A Physically Demanding Profession

While many perceive housekeeping as a simple task of cleaning, the reality is far more demanding. Housekeepers face significant occupational hazards, including repetitive motion injuries (RMIs). The Canadian Centre for Occupational Health and Safety acknowledges housekeeping as moderately heavy to heavy work, involving up to 8,000 different body postures during a single shift. This physical demand becomes evident when you consider the task at hand: cleaning a room, complete with a bathroom and shower, in under 30 minutes. And this is just one of 16 rooms a housekeeper is responsible for during a single shift.


Housekeepers encounter a wide range of guests, from busy business travelers to exuberant partygoers. Their experiences span the spectrum, from cleaning up after feces and drugs to dealing with spilled glitter and unimaginable messes. Working as a housekeeper in a hotel is a unique experience that presents its own set of challenges. Housekeepers must address a variety of challenges beyond their typical cleaning duties, including maintaining discretion and professionalism while interacting with a diverse array of guests.


Addressing Sexual Harassment

Cleaning messy rooms is just one aspect of a housekeeper's role; they also face the looming risk of sexual harassment. This issue has become so serious that staff members have been advocating for panic buttons and alarms as safeguards. Even in Canada, while some key fobs include panic buttons, a comprehensive protocol to address harassers hasn't been firmly established. Though there may have been improvements since my time in the industry, sexual harassment remains a pervasive issue.


In a 2016 study conducted in Chicago, approximately half of housekeepers reported instances where guests exposed themselves, representing just one facet of the harassment they endure. This statistic doesn't even encompass the various other forms of harassment, including verbal and physical abuse, faced by other hotel staff members. The severity of this issue prompted lawmakers in states such as Washington and New Jersey to implement rules requiring medium to large-sized hotels to provide panic buttons for their employees.


Regulations mandating panic buttons are a relatively recent development, but in Canada, there are currently no requirements for panic buttons in hotel and hospitality workplaces. This does not mean that sexual harassment does not occur in Canada; surveys conducted at establishments like Vancouver's Rosewood Hotel Georgia revealed that 67% of staff faced unwanted sexual comments or questions from guests. These findings align with what has been observed in the United States, illustrating that sexual harassment is a pervasive problem that knows no borders.


Proposed Solutions

Unite Here Local 40, representing 6,000 hospitality workers in British Columbia, released a report in 2019 detailing sexual harassment issues and proposing several solutions. First and foremost, they recommend implementing panic buttons, which can be either digital on tablets or phones or physical alarms. Second, they advocate for the banning of guests who have sexually harassed employees, leveraging the existing client data stored by hotels.
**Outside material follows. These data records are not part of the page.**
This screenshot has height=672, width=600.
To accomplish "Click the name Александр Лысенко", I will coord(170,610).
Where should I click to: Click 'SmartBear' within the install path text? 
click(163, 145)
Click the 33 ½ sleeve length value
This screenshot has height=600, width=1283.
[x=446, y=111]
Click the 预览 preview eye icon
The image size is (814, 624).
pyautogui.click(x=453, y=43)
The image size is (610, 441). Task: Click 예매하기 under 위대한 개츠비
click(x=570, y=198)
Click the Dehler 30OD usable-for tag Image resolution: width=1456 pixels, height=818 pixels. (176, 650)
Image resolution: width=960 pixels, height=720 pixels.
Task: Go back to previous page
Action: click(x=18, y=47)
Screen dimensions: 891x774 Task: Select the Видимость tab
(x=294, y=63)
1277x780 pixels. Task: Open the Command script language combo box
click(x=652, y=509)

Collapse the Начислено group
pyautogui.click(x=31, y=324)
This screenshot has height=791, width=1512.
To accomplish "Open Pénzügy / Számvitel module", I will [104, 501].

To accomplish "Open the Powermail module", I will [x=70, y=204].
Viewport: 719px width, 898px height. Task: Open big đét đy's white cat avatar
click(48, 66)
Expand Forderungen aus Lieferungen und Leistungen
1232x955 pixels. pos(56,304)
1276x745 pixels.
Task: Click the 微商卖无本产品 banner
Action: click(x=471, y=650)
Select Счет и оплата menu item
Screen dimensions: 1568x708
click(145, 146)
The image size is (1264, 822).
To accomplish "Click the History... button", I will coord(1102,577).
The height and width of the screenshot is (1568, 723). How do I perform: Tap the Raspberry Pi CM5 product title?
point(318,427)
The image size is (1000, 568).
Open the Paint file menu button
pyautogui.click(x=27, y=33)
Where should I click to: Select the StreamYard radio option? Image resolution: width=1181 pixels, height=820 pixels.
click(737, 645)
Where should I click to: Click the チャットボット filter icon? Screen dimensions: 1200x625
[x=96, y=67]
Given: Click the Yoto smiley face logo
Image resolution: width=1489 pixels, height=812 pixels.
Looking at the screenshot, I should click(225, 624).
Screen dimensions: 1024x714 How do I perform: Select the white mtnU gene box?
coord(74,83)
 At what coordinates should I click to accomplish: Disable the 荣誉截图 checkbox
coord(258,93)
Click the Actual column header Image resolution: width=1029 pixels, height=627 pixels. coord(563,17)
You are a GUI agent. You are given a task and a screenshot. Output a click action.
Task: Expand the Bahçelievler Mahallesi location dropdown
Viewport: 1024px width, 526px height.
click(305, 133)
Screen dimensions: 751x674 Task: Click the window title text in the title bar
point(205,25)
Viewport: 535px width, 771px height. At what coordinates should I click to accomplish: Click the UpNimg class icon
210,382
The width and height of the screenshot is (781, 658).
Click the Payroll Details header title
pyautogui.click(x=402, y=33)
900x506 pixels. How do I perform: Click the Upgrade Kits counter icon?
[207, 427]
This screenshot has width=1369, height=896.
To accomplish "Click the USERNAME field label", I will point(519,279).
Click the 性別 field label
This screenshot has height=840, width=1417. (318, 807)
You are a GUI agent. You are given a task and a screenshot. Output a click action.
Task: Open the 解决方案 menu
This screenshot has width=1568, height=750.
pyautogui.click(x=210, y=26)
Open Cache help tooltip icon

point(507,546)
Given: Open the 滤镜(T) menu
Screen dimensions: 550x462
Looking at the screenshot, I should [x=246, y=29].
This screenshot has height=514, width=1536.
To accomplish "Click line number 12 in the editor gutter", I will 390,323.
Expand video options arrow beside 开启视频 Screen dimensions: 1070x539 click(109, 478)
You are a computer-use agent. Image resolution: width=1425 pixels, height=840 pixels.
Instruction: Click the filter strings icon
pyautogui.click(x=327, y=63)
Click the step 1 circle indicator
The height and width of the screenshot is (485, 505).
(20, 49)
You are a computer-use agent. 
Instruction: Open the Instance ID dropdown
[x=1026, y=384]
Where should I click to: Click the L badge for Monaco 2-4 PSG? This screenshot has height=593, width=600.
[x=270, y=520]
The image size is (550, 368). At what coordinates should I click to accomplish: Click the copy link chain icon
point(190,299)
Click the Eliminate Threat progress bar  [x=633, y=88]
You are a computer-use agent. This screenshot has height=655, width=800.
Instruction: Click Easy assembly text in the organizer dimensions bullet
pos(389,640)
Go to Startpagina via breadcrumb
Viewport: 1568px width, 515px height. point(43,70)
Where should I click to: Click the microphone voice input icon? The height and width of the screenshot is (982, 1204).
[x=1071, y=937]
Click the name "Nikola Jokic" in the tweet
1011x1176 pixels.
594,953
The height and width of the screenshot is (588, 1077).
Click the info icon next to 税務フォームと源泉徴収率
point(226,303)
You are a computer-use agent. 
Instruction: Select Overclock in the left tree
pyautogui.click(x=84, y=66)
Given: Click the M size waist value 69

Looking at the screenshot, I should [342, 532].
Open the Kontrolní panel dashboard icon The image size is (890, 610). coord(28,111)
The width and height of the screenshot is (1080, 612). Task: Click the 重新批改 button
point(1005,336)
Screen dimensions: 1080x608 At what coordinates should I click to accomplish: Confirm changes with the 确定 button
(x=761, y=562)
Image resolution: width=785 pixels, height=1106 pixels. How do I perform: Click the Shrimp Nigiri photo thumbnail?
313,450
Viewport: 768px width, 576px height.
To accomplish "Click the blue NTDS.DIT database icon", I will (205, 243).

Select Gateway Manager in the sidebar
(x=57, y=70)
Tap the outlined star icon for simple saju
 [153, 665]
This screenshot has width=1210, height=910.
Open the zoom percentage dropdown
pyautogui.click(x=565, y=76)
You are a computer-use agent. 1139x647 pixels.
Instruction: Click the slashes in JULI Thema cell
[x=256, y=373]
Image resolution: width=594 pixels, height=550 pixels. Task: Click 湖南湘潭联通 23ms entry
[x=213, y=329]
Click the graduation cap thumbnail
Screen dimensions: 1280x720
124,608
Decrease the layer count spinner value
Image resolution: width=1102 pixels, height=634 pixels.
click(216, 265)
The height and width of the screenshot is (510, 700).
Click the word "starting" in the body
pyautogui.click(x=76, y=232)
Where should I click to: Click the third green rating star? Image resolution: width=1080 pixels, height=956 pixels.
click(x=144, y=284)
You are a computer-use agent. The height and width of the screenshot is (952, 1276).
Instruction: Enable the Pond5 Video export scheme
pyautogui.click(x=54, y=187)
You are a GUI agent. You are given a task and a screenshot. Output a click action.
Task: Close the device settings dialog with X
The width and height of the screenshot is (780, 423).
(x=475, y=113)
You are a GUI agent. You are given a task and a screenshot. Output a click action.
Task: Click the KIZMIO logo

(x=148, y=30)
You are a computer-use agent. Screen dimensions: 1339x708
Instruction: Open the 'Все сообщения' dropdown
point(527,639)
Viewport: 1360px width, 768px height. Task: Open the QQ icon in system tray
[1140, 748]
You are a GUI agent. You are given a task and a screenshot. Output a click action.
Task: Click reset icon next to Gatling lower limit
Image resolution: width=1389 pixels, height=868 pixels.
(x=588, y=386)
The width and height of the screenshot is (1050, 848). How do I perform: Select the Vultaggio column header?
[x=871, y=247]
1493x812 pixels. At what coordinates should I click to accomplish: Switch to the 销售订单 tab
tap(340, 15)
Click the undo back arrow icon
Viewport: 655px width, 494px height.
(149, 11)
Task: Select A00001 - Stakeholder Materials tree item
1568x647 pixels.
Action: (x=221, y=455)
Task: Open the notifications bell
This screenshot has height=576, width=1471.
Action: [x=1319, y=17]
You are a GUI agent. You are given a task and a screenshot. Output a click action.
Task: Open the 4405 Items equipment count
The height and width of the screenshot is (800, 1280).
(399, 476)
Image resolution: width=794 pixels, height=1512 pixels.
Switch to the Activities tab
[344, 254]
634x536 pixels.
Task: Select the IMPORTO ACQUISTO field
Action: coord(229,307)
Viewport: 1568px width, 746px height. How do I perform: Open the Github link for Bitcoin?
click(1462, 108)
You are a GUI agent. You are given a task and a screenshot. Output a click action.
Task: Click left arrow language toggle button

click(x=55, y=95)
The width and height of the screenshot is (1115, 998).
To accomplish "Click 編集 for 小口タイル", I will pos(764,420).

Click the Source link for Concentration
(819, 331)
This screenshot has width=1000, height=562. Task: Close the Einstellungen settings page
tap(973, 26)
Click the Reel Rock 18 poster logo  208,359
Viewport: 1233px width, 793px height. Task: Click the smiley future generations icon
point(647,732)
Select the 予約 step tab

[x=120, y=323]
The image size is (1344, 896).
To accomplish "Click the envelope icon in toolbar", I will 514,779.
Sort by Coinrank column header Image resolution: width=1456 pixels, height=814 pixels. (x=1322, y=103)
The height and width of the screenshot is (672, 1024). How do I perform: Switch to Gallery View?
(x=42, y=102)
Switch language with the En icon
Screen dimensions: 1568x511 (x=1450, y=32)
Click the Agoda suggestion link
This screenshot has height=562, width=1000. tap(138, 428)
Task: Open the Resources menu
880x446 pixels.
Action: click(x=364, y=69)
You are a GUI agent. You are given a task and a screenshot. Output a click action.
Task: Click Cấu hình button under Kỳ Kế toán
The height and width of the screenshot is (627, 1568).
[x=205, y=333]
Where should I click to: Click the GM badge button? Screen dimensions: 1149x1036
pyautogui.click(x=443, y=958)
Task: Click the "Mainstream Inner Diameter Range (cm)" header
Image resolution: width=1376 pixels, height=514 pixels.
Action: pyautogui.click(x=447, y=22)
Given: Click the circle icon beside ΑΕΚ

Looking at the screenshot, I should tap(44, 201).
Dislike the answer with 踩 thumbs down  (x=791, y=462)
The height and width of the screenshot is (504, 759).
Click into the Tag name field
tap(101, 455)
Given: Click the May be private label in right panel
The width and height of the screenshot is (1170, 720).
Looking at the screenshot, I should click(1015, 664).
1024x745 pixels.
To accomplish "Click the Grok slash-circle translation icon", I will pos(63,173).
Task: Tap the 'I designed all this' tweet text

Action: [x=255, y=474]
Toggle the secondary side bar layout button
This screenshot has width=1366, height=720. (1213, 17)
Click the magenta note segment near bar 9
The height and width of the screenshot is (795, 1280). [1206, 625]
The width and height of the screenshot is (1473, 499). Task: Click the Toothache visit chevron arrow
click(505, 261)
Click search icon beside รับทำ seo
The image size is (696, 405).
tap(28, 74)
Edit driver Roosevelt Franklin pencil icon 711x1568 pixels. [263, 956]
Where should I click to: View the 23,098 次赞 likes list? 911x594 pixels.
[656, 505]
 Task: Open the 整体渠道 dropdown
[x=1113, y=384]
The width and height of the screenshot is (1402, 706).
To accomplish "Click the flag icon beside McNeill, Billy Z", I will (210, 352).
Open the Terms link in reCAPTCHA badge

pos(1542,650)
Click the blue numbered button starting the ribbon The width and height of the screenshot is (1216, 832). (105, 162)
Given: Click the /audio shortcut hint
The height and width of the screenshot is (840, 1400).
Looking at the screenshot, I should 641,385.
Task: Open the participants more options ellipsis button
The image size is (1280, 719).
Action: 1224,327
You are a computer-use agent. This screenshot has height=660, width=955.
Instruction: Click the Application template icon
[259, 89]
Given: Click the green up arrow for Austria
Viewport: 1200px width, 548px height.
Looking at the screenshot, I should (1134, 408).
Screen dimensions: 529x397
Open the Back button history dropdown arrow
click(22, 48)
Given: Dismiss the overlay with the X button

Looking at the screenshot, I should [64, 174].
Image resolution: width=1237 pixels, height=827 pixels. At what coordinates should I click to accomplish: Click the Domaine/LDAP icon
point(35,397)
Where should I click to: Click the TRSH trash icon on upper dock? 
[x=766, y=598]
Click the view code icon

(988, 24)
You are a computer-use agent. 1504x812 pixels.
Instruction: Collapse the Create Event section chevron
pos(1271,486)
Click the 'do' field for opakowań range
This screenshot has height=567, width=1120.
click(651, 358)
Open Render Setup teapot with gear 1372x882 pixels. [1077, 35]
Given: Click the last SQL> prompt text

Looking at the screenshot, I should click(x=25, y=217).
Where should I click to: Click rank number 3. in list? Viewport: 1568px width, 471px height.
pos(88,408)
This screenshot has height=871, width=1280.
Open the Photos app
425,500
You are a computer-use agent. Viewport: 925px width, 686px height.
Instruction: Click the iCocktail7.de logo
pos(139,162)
Lastly, they call for whistleblower protection to encourage reporting of such incidents.


These changes, while essential for ensuring the safety of hotel workers, do require financial investment and systemic changes through the adoption of new protocols. Unfortunately, many companies view these changes as inefficient and may resist them until regulations are enforced. It's high time that Canadian lawmakers take a cue from their American counterparts and enact these crucial reforms.


I, as an able-bodied male, consider myself fortunate not to have experienced harassment during my time in the industry. However, it's crucial to recognize that my perspective is privileged. The housekeeping industry is disproportionately staffed by women and racialized individuals, with many workers nearing retirement. Despite some of these workers being part of unions, they often cannot afford the costs associated with unemployment or striking. Canadians need to rally behind housekeepers and hospitality workers in general, recognizing that a healthy and sustainable tourism sector requires ethical and humane practices.